## [Work required]
According to the text on India's GDP outlook, in which fiscal year was the 19.9 per cent nominal GDP growth registered?

## [Text]

If all goes well, the real GDP may grow by 9.5 per cent in the current fiscal akin to the RBI estimate. This growth is likely to be driven by services, of which public spending will be the major growth contributor, as the private consumption is estimated to be still three per cent below pre-Covid levels.

Growth will likely return in positive territory in the ongoing quarter. The NSO usually does the advance estimate of GDP one month ahead of the Union Budget in order to help the government evaluate the growth outlook and tax buoyancy for budgetary purposes.

Of course, the projected GDP growth number is a little bigger from the advance estimate at 9.2 per cent as made by the government agency, National Statistical Organisation (NSO). It can be concluded by the fact that the overall GDP growth at present is one per cent more than the pre-pandemic level.

The reason for projecting aspirational GDP growth was not far behind to seek. Almost all sectors except 'trade, hotels, transport, communication & services related to broadcasting' (which are still eight per cent below the pre-pandemic level) reached the pre-pandemic level (on constant prices).

Secondly, nominal GDP growth is at a whopping 17.6 per cent. This is the second highest nominal growth achieved with 19.9 per cent nominal growth registered in 2010-11 and 17.1 per cent growth in 2006-07.

Taking into account the revised GDP figures, even if we consider the additional spending announced by the Government in early December fiscal deficit of the Government still comes at Rs15.88 lakh crore or 6.8 per cent of the GDP. Analysts believe that for FY23, the fiscal consolidation should remain limited to 30-40 bps from the current fiscal.

Coming on Omicron, the cases of which are on the rise, studies reveal that the current Omicron variant is less severe than its predecessor, Delta variant. True, the number of new cases has doubled to 2.5 crore over past couple of months, the number of deaths remained constant. To be precise, merely 2200 more deaths occurred in December from October.

Going forward, a SBI study says that even if the rising infections could impact mobility, yet economic activity is not expected to get affected much.

Compared to the pre-Covid performance of FY20, the advance estimates project an anaemic rise of 1.3 and 1.9 per cent, respectively, for GDP and GVA in the current fiscal. Most conspicuous amongst the disaggregated data, as per Icra, is the weak performance of private final consumption expenditure and trade, hotel, transport, communication etc., which are pegged to trail their FY20 levels by 2.9 per cent and a considerable 8.5 per cent, respectively, underscoring the lingering impact of Covid-19 on the Indian economy. Much will depend on the NSO's forthcoming revised data of annual national accounts of the last three years by the month-end, which could change the base for current fiscal's estimates.

## [Supplied material]
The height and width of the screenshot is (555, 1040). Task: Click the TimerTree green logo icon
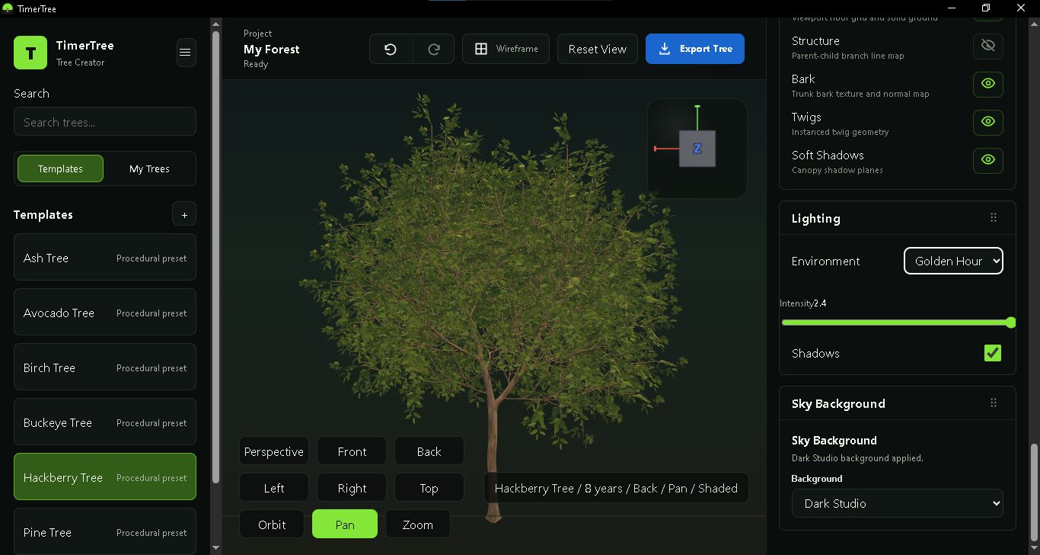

## [Expected output]
2010-11